> [PROBLEM]: Can you express the material as a JSON list of strings, one string per line with blank lines left out, starting with its first line and going on through the line that contains "pyautogui.click(x=378, y=144)"?

> [PROVIDED DATA]:
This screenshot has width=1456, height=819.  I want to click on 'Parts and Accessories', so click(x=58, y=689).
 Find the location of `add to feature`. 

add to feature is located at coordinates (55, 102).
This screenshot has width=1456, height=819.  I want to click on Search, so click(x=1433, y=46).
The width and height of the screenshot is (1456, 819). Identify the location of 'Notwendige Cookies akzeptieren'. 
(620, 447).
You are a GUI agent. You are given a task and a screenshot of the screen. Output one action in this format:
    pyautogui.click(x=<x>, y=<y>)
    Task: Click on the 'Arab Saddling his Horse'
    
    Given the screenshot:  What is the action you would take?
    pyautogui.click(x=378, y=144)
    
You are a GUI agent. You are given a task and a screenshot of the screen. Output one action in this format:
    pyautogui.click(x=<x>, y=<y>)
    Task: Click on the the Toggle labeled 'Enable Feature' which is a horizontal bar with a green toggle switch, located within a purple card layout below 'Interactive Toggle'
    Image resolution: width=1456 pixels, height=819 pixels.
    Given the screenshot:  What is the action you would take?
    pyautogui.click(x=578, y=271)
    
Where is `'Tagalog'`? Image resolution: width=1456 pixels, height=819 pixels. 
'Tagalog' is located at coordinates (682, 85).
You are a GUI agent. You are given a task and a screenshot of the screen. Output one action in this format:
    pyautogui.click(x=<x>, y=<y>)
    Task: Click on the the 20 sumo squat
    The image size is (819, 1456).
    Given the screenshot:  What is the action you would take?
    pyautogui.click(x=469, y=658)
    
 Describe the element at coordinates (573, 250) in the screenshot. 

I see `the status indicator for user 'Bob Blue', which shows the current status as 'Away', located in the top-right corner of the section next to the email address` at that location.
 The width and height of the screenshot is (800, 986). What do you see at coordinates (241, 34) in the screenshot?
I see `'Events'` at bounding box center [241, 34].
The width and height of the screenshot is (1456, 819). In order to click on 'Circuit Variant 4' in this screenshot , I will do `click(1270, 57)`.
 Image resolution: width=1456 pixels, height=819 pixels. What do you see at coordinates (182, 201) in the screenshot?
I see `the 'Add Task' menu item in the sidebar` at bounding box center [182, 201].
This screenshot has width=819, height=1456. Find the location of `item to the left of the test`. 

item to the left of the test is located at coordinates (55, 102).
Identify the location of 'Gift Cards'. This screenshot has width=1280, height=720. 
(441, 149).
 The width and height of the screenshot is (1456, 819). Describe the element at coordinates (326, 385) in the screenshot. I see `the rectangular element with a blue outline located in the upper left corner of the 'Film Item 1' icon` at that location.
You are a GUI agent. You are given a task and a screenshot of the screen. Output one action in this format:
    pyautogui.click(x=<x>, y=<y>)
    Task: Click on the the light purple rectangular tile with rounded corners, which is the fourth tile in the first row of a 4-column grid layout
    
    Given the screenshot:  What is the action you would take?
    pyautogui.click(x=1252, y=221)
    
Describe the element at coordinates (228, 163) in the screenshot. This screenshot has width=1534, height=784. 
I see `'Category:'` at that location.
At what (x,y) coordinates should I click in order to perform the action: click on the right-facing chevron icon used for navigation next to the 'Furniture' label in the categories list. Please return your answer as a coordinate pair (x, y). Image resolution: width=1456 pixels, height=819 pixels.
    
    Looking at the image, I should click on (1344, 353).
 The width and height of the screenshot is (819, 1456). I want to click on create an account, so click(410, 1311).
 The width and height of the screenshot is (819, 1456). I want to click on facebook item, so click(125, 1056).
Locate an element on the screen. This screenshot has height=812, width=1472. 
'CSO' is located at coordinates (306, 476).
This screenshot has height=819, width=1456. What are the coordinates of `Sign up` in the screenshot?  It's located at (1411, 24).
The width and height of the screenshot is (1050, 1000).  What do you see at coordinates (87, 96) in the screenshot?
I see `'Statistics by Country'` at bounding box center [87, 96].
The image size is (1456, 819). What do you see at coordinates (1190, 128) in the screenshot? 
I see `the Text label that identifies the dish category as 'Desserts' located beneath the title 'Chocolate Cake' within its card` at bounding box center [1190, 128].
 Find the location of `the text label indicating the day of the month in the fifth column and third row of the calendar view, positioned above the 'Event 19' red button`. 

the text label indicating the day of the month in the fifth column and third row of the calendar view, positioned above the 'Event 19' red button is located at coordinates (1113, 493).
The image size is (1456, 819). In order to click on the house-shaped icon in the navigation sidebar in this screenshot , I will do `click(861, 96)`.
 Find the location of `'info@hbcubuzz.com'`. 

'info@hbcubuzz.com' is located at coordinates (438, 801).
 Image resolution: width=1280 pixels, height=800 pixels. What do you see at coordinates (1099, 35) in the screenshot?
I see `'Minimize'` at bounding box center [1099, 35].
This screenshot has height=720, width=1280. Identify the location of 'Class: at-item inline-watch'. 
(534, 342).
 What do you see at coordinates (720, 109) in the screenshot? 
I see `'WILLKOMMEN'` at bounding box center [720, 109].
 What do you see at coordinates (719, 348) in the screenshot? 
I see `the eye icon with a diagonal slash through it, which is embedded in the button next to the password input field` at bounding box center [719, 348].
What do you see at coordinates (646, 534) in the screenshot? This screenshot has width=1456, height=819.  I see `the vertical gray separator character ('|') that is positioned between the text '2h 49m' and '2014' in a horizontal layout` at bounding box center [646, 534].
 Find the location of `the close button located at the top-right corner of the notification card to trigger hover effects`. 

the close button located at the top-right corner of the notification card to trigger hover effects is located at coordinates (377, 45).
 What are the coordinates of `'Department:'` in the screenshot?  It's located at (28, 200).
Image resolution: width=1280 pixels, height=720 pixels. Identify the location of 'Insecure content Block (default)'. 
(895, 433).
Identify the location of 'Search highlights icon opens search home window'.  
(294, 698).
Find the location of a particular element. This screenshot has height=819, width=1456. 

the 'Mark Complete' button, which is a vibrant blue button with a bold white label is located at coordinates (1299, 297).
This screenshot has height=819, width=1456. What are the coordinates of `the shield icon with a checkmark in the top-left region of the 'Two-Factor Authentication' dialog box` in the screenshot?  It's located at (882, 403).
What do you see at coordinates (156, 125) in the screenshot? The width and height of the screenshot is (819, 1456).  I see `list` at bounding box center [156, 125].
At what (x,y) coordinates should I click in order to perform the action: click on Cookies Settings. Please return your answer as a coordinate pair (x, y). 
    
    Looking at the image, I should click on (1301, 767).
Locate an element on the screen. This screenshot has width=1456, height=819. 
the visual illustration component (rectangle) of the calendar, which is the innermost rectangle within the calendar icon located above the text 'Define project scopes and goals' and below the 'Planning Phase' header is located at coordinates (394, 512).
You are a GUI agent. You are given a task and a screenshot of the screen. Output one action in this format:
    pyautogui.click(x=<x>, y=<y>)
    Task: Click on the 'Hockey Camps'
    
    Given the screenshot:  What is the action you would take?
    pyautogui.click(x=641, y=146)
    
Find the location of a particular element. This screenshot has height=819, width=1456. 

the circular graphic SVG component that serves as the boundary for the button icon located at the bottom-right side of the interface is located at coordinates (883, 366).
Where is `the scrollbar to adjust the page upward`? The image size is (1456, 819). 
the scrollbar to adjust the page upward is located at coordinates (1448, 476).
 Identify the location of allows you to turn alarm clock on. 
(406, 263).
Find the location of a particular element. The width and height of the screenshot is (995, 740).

> [WRITTEN RESPONSE]:
[
  "This screenshot has width=1456, height=819.  I want to click on 'Parts and Accessories', so click(x=58, y=689).",
  " Find the location of `add to feature`. ",
  "add to feature is located at coordinates (55, 102).",
  "This screenshot has width=1456, height=819.  I want to click on Search, so click(x=1433, y=46).",
  "The width and height of the screenshot is (1456, 819). Identify the location of 'Notwendige Cookies akzeptieren'. ",
  "(620, 447).",
  "You are a GUI agent. You are given a task and a screenshot of the screen. Output one action in this format:",
  "    pyautogui.click(x=<x>, y=<y>)",
  "    Task: Click on the 'Arab Saddling his Horse'",
  "    Given the screenshot:  What is the action you would take?",
  "    pyautogui.click(x=378, y=144)"
]